Archive for November, 2009

Thanksgiving 2009

Wednesday, November 25th, 2009

The past few days have been a total delight.  The kids are home and all seems right in my little world. 

I bet you already know the things I’m thankful for, so I won’t bore everyone by listing them all here.

However, there is one item too important to neglect listing.  The single thing I am thankful for that stands out above all the rest this Thanksgiving is:

  • Slaughtering SweetGuy 150 – 90 in Fantasy Football this week.

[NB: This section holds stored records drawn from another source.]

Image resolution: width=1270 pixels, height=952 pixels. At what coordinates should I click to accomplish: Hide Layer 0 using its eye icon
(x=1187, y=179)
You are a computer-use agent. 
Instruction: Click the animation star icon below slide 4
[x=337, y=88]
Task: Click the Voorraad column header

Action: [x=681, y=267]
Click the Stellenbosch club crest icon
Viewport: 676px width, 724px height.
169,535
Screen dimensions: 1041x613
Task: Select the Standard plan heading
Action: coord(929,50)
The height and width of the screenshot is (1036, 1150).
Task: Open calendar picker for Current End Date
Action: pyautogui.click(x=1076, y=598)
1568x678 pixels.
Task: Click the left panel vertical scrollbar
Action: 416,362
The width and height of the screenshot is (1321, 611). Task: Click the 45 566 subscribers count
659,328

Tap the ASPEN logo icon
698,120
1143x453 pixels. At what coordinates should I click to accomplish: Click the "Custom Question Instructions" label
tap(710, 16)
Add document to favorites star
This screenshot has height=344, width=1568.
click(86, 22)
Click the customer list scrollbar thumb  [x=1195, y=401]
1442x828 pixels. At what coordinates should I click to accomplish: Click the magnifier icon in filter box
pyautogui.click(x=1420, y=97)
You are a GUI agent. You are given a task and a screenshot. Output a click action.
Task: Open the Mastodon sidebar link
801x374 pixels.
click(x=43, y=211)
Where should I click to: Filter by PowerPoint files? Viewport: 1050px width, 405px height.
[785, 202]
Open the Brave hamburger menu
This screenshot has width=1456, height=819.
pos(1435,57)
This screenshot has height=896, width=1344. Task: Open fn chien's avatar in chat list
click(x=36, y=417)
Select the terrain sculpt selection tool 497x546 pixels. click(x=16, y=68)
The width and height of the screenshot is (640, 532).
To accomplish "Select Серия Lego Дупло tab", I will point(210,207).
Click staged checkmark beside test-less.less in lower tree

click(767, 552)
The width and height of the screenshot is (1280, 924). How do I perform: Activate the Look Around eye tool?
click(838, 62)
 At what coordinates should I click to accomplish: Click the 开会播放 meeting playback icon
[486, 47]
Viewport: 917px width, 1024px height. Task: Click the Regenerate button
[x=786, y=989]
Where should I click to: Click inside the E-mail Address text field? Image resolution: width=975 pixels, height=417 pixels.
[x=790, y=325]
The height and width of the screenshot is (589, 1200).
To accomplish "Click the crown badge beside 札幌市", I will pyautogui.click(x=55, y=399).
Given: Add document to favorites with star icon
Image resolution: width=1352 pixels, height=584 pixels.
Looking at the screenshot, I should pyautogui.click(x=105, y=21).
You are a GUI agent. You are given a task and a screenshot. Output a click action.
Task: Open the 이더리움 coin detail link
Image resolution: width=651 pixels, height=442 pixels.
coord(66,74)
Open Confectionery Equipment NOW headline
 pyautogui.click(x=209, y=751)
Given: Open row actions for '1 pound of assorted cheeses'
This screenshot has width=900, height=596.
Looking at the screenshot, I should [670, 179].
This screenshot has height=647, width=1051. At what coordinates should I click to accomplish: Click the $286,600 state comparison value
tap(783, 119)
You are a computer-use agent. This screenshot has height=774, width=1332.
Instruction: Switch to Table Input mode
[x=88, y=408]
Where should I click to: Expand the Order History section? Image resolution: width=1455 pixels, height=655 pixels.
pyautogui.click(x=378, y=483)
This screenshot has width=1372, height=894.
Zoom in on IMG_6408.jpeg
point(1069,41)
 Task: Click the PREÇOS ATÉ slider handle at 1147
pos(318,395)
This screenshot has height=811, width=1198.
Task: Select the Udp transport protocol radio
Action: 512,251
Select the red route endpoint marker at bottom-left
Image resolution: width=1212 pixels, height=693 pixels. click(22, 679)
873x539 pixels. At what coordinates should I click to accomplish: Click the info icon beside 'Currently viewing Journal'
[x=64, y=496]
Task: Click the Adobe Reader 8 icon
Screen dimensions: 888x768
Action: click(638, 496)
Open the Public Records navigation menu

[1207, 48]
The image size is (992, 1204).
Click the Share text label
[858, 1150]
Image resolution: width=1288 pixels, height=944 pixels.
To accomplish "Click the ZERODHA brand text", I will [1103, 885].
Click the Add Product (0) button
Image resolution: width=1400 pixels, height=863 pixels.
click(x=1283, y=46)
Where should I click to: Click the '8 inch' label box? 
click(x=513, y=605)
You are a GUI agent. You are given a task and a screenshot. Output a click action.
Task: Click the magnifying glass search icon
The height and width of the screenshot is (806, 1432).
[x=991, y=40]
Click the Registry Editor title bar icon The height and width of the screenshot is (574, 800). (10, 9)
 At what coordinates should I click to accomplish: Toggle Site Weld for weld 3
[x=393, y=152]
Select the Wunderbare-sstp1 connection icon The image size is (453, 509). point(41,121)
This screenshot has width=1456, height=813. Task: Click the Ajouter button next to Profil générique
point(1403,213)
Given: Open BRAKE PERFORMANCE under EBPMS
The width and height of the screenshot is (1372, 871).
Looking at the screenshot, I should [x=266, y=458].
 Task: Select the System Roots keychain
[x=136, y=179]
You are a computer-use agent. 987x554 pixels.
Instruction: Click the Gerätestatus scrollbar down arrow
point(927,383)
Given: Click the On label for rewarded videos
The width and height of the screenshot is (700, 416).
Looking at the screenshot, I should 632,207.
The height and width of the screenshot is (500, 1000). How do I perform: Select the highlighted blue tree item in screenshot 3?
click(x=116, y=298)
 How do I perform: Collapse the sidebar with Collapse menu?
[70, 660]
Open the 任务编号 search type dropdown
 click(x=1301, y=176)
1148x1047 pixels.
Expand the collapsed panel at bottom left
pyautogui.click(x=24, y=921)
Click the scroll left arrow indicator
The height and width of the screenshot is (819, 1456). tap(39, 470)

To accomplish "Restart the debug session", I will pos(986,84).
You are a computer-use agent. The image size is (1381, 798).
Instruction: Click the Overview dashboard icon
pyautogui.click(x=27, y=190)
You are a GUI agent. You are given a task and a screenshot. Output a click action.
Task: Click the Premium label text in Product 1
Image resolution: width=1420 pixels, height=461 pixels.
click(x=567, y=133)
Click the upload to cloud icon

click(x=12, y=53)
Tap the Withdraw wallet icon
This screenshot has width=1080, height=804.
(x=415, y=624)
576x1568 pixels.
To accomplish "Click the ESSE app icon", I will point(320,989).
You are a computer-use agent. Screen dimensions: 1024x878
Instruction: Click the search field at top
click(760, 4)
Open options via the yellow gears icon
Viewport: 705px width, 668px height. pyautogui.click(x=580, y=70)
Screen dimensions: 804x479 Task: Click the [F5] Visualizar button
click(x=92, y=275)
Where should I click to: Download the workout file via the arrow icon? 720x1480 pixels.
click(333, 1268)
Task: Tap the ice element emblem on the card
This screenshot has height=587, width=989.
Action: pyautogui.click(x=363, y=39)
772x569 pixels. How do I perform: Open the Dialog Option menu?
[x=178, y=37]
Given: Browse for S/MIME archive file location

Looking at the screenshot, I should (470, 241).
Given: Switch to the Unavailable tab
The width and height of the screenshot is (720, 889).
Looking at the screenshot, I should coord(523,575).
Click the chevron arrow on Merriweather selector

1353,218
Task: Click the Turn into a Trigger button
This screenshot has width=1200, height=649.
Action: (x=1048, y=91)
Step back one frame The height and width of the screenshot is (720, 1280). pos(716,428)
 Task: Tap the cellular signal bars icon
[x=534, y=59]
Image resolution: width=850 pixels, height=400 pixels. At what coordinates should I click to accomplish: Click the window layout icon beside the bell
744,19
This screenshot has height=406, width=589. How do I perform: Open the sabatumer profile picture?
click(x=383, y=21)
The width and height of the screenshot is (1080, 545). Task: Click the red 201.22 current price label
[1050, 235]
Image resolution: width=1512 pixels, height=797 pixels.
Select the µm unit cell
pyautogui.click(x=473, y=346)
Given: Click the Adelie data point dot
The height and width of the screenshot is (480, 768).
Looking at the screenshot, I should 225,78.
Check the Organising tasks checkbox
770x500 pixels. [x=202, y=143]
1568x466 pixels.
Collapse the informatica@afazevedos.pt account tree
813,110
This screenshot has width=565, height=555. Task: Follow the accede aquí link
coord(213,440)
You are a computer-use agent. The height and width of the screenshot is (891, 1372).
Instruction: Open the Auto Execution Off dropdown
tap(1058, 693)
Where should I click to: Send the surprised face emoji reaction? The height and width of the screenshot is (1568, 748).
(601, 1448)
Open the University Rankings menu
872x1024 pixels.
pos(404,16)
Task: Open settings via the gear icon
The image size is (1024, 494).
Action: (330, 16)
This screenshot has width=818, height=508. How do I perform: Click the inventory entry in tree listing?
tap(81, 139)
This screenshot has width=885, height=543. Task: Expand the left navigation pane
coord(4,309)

All else pales in comparison.

Happy Thanksgiving Everyone.  As the famous Singing Sally once eloquently said in her Facebook status:  I am thankful for YOU.  Yes, YOU!!

Refurbed Site

Thursday, November 19th, 2009

I thought I’d try my techie hand at creating a blog theme of my own.  So, here you have it. 

I have no design savvy whatsoever, but there were a few things I wanted to make part of this new design:  1) wider pages, thus bigger pictures and 2) a Recent Comments roll in the sidebar to the right that shows the latest post comments.

I would give Singing Sally credit for the second suggestion, except she habitually takes credit for my photos on her Facebook, so hear this:  the comments section idea was ALL MINE.

And, I like the idea, because people say great stuff in the comments all the time, but other’s don’t necessarily see them or have the chance to respond since no one realizes they are there.  For instance, my England-based nephew Jake just commented on the ELVES post from a few days ago.  It says just this:

My wonderful elf sent me an e-mail message with the subject “From Your Elf.”  When I opened it there was a video in which she said, “Bang.  Your Dead.”  And that was it.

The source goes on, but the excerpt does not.